[Problem details] Below is a listing; repeat exactly the lines from the one containing "Given: Open Brave browser from the taskbar" to the one containing "Click the red delete X icon", both included.

[Record extracts]
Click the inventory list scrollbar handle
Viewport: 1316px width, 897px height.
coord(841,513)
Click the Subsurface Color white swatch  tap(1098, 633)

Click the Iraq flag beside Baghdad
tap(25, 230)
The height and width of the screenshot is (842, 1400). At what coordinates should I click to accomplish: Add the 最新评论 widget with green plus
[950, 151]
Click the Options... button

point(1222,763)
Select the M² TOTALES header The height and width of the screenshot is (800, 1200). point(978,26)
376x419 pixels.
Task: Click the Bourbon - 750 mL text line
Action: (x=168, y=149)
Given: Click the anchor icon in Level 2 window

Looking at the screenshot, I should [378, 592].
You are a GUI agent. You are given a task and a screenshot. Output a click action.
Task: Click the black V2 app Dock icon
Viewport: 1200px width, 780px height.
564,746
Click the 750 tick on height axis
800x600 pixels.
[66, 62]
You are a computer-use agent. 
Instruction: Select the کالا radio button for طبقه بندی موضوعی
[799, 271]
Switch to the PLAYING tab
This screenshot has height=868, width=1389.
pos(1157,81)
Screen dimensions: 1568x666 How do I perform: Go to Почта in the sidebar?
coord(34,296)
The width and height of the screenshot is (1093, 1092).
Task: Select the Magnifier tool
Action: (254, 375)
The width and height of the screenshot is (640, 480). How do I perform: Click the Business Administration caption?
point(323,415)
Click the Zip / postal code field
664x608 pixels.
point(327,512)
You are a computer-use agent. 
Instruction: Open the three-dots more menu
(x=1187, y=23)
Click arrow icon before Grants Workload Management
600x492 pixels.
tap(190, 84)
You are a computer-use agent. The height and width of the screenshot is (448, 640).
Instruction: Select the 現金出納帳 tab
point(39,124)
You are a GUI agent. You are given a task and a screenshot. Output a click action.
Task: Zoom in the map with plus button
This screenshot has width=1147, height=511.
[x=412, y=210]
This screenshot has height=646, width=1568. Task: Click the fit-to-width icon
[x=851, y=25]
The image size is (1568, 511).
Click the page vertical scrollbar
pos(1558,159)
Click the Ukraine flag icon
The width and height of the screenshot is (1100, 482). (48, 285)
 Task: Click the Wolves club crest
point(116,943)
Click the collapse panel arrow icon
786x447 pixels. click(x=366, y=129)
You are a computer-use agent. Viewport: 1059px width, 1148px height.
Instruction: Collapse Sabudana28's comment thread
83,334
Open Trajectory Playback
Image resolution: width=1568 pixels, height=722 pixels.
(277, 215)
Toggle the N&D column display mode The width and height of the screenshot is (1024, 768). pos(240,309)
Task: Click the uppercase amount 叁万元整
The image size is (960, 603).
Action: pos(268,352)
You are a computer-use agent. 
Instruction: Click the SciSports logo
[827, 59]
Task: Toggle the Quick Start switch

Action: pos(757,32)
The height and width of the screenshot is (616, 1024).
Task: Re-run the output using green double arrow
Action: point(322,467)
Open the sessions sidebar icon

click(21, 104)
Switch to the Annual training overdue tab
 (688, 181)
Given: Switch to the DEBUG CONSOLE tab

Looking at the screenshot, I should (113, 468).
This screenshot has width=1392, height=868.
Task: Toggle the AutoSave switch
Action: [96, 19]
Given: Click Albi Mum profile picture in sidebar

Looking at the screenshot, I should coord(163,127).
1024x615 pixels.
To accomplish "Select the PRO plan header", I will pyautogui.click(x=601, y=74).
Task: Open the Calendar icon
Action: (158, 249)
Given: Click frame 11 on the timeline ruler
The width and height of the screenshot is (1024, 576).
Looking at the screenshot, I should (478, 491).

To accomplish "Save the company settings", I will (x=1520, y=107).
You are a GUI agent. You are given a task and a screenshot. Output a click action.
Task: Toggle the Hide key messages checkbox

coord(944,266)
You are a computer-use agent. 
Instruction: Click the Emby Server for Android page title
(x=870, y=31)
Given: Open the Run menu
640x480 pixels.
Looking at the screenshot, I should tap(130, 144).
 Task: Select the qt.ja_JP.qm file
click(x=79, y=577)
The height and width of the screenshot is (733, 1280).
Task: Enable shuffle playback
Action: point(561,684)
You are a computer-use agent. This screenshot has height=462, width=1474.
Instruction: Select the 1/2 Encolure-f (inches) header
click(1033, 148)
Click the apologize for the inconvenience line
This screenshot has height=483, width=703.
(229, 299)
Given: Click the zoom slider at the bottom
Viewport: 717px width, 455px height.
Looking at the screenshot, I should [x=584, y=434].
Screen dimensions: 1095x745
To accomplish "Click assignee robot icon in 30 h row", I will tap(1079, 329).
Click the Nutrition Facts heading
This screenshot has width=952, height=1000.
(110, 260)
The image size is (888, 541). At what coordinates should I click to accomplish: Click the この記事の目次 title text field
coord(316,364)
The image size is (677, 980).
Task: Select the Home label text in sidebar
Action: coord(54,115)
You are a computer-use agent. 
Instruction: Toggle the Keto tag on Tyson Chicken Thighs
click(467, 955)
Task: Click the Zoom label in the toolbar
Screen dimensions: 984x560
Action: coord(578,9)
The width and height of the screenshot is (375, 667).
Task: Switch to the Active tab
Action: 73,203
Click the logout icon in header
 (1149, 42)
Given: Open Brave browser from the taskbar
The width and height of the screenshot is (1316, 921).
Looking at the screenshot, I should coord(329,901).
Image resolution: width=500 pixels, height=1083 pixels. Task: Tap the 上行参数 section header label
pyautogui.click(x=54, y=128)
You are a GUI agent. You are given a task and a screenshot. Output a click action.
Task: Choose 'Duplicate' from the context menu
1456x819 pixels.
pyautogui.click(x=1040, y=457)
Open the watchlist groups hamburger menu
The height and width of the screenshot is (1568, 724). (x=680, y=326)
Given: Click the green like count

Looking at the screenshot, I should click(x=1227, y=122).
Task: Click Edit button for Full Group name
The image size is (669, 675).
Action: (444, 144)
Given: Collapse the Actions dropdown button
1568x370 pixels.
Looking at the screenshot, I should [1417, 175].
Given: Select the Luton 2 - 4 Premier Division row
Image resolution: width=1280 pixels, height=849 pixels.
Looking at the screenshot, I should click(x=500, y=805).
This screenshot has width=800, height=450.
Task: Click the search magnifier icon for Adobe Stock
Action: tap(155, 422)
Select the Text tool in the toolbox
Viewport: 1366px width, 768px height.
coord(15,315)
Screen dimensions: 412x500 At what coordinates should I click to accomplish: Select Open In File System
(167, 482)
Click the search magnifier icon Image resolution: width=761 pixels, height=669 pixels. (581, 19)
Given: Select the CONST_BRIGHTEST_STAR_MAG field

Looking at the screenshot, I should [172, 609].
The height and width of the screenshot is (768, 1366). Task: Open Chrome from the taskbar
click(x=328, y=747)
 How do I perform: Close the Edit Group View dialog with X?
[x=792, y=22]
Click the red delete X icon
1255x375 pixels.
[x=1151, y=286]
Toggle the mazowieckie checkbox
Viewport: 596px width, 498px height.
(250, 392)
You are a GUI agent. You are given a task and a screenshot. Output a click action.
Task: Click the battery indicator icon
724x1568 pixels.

[Solved exercise]
Given: Open Brave browser from the taskbar
The width and height of the screenshot is (1316, 921).
Looking at the screenshot, I should coord(329,901).
Image resolution: width=500 pixels, height=1083 pixels. Task: Tap the 上行参数 section header label
pyautogui.click(x=54, y=128)
You are a GUI agent. You are given a task and a screenshot. Output a click action.
Task: Choose 'Duplicate' from the context menu
1456x819 pixels.
pyautogui.click(x=1040, y=457)
Open the watchlist groups hamburger menu
The height and width of the screenshot is (1568, 724). (x=680, y=326)
Given: Click the green like count

Looking at the screenshot, I should click(x=1227, y=122).
Task: Click Edit button for Full Group name
The image size is (669, 675).
Action: (444, 144)
Given: Collapse the Actions dropdown button
1568x370 pixels.
Looking at the screenshot, I should [1417, 175].
Given: Select the Luton 2 - 4 Premier Division row
Image resolution: width=1280 pixels, height=849 pixels.
Looking at the screenshot, I should click(x=500, y=805).
This screenshot has width=800, height=450.
Task: Click the search magnifier icon for Adobe Stock
Action: tap(155, 422)
Select the Text tool in the toolbox
Viewport: 1366px width, 768px height.
coord(15,315)
Screen dimensions: 412x500 At what coordinates should I click to accomplish: Select Open In File System
(167, 482)
Click the search magnifier icon Image resolution: width=761 pixels, height=669 pixels. (581, 19)
Given: Select the CONST_BRIGHTEST_STAR_MAG field

Looking at the screenshot, I should [172, 609].
The height and width of the screenshot is (768, 1366). Task: Open Chrome from the taskbar
click(x=328, y=747)
 How do I perform: Close the Edit Group View dialog with X?
[x=792, y=22]
Click the red delete X icon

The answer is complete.